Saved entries
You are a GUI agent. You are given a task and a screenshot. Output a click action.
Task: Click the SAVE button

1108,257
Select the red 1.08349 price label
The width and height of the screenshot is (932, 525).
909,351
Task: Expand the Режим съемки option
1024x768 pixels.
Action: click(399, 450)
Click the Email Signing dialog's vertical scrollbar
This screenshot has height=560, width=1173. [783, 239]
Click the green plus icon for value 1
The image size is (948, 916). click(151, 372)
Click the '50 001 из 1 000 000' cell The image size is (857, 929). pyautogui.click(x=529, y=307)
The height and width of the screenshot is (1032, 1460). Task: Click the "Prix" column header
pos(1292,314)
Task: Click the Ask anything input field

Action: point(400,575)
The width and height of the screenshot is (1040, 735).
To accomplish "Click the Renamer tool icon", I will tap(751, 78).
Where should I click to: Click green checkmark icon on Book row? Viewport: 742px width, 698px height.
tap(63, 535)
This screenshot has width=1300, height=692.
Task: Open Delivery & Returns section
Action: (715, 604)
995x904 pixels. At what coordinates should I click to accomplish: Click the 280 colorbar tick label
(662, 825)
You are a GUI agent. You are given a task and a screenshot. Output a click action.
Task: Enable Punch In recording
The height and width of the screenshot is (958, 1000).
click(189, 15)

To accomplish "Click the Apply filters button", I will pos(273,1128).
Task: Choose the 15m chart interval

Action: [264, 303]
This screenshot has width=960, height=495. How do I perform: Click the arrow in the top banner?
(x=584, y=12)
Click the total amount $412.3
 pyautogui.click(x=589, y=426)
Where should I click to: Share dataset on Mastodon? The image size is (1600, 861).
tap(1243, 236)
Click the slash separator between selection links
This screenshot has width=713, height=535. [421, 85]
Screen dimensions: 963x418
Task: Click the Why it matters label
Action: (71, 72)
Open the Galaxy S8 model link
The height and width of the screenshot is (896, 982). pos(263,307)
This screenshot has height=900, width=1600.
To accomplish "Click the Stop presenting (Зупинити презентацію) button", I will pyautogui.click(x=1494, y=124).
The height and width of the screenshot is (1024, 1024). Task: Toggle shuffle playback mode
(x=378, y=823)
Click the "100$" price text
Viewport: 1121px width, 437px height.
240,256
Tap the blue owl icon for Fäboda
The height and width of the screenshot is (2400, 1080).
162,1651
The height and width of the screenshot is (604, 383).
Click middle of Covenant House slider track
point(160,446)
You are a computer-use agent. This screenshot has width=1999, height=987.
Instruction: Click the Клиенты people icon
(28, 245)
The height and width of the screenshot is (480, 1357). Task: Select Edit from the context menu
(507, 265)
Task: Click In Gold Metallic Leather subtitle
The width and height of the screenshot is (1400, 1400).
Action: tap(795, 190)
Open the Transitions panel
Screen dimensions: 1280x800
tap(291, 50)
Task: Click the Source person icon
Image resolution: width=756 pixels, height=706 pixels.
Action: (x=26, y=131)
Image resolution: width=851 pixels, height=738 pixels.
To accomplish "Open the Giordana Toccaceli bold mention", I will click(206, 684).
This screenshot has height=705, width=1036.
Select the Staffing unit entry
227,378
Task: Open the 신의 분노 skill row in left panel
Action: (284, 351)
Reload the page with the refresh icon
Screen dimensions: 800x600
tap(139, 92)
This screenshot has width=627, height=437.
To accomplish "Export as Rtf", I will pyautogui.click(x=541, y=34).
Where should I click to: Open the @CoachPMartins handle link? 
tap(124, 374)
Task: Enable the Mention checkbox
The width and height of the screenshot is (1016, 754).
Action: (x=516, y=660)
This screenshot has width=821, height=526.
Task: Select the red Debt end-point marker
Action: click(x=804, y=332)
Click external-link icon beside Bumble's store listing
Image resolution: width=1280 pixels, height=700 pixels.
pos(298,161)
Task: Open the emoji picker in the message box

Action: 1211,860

▶ _Task goal_
Every entry above needs to be written out again exactly.

▶ _Worked solution_
You are a GUI agent. You are given a task and a screenshot. Output a click action.
Task: Click the SAVE button

1108,257
Select the red 1.08349 price label
The width and height of the screenshot is (932, 525).
909,351
Task: Expand the Режим съемки option
1024x768 pixels.
Action: click(399, 450)
Click the Email Signing dialog's vertical scrollbar
This screenshot has height=560, width=1173. [783, 239]
Click the green plus icon for value 1
The image size is (948, 916). click(151, 372)
Click the '50 001 из 1 000 000' cell The image size is (857, 929). pyautogui.click(x=529, y=307)
The height and width of the screenshot is (1032, 1460). Task: Click the "Prix" column header
pos(1292,314)
Task: Click the Ask anything input field

Action: point(400,575)
The width and height of the screenshot is (1040, 735).
To accomplish "Click the Renamer tool icon", I will tap(751, 78).
Where should I click to: Click green checkmark icon on Book row? Viewport: 742px width, 698px height.
tap(63, 535)
This screenshot has width=1300, height=692.
Task: Open Delivery & Returns section
Action: (715, 604)
995x904 pixels. At what coordinates should I click to accomplish: Click the 280 colorbar tick label
(662, 825)
You are a GUI agent. You are given a task and a screenshot. Output a click action.
Task: Enable Punch In recording
The height and width of the screenshot is (958, 1000).
click(189, 15)

To accomplish "Click the Apply filters button", I will pos(273,1128).
Task: Choose the 15m chart interval

Action: [264, 303]
This screenshot has width=960, height=495. How do I perform: Click the arrow in the top banner?
(x=584, y=12)
Click the total amount $412.3
 pyautogui.click(x=589, y=426)
Where should I click to: Share dataset on Mastodon? The image size is (1600, 861).
tap(1243, 236)
Click the slash separator between selection links
This screenshot has width=713, height=535. [421, 85]
Screen dimensions: 963x418
Task: Click the Why it matters label
Action: (71, 72)
Open the Galaxy S8 model link
The height and width of the screenshot is (896, 982). pos(263,307)
This screenshot has height=900, width=1600.
To accomplish "Click the Stop presenting (Зупинити презентацію) button", I will pyautogui.click(x=1494, y=124).
The height and width of the screenshot is (1024, 1024). Task: Toggle shuffle playback mode
(x=378, y=823)
Click the "100$" price text
Viewport: 1121px width, 437px height.
240,256
Tap the blue owl icon for Fäboda
The height and width of the screenshot is (2400, 1080).
162,1651
The height and width of the screenshot is (604, 383).
Click middle of Covenant House slider track
point(160,446)
You are a computer-use agent. This screenshot has width=1999, height=987.
Instruction: Click the Клиенты people icon
(28, 245)
The height and width of the screenshot is (480, 1357). Task: Select Edit from the context menu
(507, 265)
Task: Click In Gold Metallic Leather subtitle
The width and height of the screenshot is (1400, 1400).
Action: tap(795, 190)
Open the Transitions panel
Screen dimensions: 1280x800
tap(291, 50)
Task: Click the Source person icon
Image resolution: width=756 pixels, height=706 pixels.
Action: (x=26, y=131)
Image resolution: width=851 pixels, height=738 pixels.
To accomplish "Open the Giordana Toccaceli bold mention", I will click(206, 684).
This screenshot has height=705, width=1036.
Select the Staffing unit entry
227,378
Task: Open the 신의 분노 skill row in left panel
Action: (284, 351)
Reload the page with the refresh icon
Screen dimensions: 800x600
tap(139, 92)
This screenshot has width=627, height=437.
To accomplish "Export as Rtf", I will pyautogui.click(x=541, y=34).
Where should I click to: Open the @CoachPMartins handle link? 
tap(124, 374)
Task: Enable the Mention checkbox
The width and height of the screenshot is (1016, 754).
Action: (x=516, y=660)
This screenshot has width=821, height=526.
Task: Select the red Debt end-point marker
Action: click(x=804, y=332)
Click external-link icon beside Bumble's store listing
Image resolution: width=1280 pixels, height=700 pixels.
pos(298,161)
Task: Open the emoji picker in the message box

Action: 1211,860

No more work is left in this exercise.